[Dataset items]
####################

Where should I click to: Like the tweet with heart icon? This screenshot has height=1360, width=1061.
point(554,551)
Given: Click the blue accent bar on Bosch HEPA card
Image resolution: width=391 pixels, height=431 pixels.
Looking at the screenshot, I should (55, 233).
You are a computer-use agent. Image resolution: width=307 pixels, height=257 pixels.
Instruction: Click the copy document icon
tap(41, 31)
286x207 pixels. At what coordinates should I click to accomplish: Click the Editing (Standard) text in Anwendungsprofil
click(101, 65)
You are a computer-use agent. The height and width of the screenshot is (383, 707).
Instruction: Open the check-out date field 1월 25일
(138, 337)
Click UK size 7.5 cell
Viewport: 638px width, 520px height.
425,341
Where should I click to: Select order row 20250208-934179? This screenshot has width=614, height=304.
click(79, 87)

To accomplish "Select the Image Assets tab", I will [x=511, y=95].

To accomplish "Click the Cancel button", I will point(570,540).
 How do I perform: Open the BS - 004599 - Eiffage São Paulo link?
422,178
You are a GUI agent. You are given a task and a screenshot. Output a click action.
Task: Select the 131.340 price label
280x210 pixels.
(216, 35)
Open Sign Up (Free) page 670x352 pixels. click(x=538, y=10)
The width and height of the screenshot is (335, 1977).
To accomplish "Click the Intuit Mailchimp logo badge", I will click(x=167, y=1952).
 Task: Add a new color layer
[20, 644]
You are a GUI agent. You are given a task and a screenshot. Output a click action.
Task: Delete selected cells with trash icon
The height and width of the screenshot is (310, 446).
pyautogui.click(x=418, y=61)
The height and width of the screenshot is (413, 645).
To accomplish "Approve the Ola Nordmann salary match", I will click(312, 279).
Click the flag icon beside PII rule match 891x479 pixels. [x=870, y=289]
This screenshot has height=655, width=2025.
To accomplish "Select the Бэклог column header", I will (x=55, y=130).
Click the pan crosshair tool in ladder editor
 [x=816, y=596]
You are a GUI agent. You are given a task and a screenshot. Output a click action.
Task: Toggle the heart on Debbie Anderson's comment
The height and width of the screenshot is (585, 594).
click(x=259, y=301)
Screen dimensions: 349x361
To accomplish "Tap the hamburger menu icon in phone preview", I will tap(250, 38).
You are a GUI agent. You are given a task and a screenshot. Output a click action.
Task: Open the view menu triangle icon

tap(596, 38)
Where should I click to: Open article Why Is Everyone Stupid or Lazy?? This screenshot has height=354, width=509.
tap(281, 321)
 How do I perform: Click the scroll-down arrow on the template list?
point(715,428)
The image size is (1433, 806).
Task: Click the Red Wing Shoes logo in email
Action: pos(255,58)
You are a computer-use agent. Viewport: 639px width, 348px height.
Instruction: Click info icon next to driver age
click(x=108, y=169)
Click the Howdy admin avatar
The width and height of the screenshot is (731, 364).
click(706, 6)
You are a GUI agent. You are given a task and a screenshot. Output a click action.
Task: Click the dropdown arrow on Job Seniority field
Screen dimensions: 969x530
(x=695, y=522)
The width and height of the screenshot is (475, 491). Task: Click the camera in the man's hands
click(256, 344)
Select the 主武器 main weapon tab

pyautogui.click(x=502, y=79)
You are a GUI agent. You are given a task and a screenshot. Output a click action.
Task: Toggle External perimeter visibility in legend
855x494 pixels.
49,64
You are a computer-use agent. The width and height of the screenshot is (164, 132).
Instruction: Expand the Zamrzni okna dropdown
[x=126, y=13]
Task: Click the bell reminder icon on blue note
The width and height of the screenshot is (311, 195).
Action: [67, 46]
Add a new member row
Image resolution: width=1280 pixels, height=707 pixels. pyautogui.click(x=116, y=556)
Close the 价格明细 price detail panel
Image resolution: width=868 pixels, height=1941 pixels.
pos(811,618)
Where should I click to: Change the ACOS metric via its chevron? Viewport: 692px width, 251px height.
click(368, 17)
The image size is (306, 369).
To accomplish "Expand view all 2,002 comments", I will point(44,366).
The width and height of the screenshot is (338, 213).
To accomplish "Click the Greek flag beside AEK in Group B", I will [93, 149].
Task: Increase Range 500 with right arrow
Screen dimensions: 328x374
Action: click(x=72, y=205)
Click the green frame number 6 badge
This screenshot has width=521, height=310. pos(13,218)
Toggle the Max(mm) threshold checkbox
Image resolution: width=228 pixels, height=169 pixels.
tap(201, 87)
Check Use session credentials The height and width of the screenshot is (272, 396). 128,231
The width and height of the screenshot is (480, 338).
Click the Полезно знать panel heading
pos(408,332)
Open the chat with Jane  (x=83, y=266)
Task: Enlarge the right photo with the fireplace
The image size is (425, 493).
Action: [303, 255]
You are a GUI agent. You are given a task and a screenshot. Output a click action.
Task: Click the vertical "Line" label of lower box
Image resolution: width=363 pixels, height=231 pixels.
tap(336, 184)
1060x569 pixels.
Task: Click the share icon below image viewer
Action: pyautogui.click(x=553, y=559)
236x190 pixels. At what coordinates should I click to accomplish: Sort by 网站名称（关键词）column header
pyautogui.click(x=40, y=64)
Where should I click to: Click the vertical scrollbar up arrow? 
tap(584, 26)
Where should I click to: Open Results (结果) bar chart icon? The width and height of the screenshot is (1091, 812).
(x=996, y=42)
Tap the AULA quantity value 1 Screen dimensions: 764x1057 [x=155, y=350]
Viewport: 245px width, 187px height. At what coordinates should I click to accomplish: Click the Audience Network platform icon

####################

What is required :: The answer is the run of lines above from the line containing "Click the Полезно знать panel heading" through the line containing "Task: Click the vertical", copied exactly and alone.

Answer to the problem ::
Click the Полезно знать panel heading
pos(408,332)
Open the chat with Jane  (x=83, y=266)
Task: Enlarge the right photo with the fireplace
The image size is (425, 493).
Action: [303, 255]
You are a GUI agent. You are given a task and a screenshot. Output a click action.
Task: Click the vertical "Line" label of lower box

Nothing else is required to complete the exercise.